>> Start Exercise data

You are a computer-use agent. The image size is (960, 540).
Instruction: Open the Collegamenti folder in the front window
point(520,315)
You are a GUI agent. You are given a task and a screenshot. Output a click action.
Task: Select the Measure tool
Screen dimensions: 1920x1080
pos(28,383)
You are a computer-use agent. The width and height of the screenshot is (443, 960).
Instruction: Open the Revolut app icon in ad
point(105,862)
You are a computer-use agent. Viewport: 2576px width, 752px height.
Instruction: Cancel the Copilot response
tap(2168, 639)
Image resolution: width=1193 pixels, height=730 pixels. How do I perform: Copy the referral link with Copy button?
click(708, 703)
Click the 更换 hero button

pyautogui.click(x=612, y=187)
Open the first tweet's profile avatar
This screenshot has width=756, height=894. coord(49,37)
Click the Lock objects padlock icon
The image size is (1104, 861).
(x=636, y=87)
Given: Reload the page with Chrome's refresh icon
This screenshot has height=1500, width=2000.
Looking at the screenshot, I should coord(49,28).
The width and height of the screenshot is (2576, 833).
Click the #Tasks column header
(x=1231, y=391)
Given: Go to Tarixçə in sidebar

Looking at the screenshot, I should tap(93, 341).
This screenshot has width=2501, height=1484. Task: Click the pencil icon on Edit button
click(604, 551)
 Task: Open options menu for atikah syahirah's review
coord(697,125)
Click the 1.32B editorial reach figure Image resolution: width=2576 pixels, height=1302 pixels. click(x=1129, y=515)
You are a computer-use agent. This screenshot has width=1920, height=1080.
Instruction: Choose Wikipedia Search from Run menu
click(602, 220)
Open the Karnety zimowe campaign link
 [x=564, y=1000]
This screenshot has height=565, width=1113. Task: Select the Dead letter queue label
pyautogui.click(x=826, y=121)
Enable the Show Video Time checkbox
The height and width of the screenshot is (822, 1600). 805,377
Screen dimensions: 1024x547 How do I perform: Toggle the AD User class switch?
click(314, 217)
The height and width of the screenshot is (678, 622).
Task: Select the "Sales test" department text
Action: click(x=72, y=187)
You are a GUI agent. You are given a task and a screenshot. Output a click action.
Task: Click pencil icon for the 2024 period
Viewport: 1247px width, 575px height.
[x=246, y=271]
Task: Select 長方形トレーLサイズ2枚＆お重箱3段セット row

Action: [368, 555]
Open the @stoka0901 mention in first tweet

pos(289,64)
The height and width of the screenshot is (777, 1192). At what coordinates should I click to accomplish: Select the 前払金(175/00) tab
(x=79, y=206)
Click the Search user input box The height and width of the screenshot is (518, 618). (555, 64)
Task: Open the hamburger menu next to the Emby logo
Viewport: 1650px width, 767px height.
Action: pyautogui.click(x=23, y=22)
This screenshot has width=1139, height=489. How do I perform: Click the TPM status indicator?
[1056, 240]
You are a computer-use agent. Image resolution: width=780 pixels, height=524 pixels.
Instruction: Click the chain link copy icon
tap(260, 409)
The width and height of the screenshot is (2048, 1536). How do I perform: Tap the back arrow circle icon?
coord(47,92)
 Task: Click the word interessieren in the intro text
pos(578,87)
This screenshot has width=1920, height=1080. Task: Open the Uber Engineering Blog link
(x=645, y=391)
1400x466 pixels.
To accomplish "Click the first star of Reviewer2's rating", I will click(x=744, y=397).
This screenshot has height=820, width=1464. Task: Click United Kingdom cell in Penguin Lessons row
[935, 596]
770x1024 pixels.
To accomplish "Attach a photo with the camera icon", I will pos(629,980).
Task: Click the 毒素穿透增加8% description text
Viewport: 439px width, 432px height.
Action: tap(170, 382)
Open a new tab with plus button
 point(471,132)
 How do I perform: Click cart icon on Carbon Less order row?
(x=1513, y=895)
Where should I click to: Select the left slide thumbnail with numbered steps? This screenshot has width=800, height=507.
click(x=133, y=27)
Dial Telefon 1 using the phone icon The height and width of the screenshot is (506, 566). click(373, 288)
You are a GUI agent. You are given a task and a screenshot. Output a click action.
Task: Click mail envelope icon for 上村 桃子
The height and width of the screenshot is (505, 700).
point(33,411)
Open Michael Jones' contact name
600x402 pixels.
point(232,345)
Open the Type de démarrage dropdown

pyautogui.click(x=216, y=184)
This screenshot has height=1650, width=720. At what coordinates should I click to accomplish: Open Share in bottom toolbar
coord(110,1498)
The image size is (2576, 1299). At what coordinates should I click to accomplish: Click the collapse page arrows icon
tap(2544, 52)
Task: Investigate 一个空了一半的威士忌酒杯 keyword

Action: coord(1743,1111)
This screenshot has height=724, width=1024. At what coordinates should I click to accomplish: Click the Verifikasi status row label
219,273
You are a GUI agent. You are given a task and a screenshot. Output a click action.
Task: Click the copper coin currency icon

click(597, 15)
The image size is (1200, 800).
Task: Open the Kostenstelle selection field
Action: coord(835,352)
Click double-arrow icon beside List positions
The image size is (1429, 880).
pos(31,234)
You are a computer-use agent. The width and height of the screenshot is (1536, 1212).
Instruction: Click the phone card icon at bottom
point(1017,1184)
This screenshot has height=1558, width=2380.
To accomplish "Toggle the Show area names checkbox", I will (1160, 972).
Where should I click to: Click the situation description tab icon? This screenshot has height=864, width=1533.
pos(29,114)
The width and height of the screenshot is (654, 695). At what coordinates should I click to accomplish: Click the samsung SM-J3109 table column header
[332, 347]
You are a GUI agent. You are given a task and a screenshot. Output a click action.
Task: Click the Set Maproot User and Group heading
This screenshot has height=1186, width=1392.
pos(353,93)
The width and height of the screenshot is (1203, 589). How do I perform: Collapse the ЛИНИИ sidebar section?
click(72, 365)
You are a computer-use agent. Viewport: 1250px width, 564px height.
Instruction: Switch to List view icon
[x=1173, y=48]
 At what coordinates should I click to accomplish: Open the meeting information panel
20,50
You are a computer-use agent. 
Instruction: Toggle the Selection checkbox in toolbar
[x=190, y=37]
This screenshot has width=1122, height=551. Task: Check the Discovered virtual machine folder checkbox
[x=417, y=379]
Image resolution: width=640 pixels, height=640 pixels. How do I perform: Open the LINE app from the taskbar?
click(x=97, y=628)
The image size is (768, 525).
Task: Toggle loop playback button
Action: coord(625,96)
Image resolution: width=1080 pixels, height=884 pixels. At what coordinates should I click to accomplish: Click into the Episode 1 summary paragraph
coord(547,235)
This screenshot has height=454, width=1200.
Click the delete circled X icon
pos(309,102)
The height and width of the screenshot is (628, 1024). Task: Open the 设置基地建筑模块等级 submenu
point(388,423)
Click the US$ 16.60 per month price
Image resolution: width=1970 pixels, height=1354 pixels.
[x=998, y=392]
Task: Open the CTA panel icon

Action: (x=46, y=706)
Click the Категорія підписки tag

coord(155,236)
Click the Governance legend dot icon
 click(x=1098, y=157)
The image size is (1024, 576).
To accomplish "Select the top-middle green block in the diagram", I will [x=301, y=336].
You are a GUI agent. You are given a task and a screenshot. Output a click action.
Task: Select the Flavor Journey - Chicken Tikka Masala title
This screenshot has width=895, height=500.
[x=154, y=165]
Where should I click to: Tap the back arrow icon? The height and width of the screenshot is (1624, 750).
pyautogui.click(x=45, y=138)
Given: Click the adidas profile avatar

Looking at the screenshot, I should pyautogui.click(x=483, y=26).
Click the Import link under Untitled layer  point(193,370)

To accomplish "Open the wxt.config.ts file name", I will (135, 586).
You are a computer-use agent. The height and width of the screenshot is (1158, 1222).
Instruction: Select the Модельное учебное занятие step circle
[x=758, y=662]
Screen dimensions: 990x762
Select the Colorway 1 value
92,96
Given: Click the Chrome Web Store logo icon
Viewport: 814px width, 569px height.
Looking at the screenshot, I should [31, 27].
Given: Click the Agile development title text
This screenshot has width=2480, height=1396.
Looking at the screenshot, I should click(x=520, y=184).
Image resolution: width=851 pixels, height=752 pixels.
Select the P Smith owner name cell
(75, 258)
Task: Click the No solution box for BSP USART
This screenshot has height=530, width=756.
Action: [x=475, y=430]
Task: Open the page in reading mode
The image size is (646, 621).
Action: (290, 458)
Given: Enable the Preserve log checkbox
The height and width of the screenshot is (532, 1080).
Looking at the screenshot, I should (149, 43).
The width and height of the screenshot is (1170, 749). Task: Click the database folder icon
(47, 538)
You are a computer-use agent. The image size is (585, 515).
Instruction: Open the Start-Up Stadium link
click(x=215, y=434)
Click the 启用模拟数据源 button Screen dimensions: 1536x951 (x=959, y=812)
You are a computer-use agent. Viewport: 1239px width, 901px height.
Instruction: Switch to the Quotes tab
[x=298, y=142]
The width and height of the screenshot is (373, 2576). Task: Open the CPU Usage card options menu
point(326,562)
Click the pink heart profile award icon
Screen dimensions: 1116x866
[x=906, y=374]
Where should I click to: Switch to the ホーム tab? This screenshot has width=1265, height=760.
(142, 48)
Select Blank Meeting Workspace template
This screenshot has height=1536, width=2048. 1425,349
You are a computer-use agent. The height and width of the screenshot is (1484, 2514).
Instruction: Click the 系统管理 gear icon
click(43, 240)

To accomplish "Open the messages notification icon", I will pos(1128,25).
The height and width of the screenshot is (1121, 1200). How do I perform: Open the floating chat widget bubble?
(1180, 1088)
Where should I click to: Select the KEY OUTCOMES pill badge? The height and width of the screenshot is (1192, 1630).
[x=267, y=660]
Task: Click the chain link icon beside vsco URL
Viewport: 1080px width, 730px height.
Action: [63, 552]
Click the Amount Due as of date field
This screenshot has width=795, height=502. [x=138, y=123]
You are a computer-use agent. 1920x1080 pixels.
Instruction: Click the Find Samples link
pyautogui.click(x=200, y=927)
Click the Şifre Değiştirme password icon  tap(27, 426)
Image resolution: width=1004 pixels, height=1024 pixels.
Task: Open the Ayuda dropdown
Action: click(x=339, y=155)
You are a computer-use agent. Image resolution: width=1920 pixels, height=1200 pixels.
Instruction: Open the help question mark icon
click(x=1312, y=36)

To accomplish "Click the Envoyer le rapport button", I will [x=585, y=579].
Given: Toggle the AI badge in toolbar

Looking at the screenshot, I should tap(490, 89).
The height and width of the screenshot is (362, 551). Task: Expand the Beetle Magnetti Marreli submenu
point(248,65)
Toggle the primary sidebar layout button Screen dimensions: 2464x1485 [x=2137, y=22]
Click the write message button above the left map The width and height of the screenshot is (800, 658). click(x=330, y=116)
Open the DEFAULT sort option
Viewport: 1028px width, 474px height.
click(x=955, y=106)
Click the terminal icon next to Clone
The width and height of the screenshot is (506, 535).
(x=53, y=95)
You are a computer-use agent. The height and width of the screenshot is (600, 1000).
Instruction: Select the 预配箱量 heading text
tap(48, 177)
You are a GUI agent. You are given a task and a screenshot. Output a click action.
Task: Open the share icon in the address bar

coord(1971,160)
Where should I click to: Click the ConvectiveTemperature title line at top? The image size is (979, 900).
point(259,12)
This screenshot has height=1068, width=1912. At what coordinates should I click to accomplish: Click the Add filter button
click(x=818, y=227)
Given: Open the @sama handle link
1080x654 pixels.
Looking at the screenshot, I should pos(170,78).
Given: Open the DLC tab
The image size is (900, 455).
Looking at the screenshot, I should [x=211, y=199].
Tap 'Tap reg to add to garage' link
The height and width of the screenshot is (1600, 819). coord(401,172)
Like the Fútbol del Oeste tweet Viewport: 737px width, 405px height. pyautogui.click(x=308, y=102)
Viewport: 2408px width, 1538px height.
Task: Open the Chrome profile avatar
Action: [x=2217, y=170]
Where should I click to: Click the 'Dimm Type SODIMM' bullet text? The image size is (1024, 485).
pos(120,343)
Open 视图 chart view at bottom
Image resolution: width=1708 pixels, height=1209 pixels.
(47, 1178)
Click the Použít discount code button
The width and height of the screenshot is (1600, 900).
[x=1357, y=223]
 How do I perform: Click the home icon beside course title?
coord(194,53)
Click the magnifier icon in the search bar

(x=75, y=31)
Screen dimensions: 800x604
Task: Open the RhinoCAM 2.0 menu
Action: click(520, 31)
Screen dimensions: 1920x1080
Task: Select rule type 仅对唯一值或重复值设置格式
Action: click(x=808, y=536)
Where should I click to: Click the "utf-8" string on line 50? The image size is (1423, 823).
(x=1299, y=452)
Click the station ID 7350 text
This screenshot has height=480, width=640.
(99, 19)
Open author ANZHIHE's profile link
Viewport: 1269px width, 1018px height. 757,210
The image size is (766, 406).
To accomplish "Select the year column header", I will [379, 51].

>> End Exercise data

Revise the rows starting with the line containing "Image resolution: width=640" and going on through the line containing "will (135, 586).", replacing "icon" with "glyph" and leaving everything else the same. Return only those lines.

Image resolution: width=640 pixels, height=640 pixels. How do I perform: Open the LINE app from the taskbar?
click(x=97, y=628)
The image size is (768, 525).
Task: Toggle loop playback button
Action: coord(625,96)
Image resolution: width=1080 pixels, height=884 pixels. At what coordinates should I click to accomplish: Click into the Episode 1 summary paragraph
coord(547,235)
This screenshot has height=454, width=1200.
Click the delete circled X glyph
pos(309,102)
The height and width of the screenshot is (628, 1024). Task: Open the 设置基地建筑模块等级 submenu
point(388,423)
Click the US$ 16.60 per month price
Image resolution: width=1970 pixels, height=1354 pixels.
[x=998, y=392]
Task: Open the CTA panel glyph

Action: (x=46, y=706)
Click the Категорія підписки tag

coord(155,236)
Click the Governance legend dot glyph
 click(x=1098, y=157)
The image size is (1024, 576).
To accomplish "Select the top-middle green block in the diagram", I will [x=301, y=336].
You are a GUI agent. You are given a task and a screenshot. Output a click action.
Task: Select the Flavor Journey - Chicken Tikka Masala title
This screenshot has width=895, height=500.
[x=154, y=165]
Where should I click to: Tap the back arrow glyph? The height and width of the screenshot is (1624, 750).
pyautogui.click(x=45, y=138)
Given: Click the adidas profile avatar

Looking at the screenshot, I should pyautogui.click(x=483, y=26).
Click the Import link under Untitled layer  point(193,370)

To accomplish "Open the wxt.config.ts file name", I will (135, 586).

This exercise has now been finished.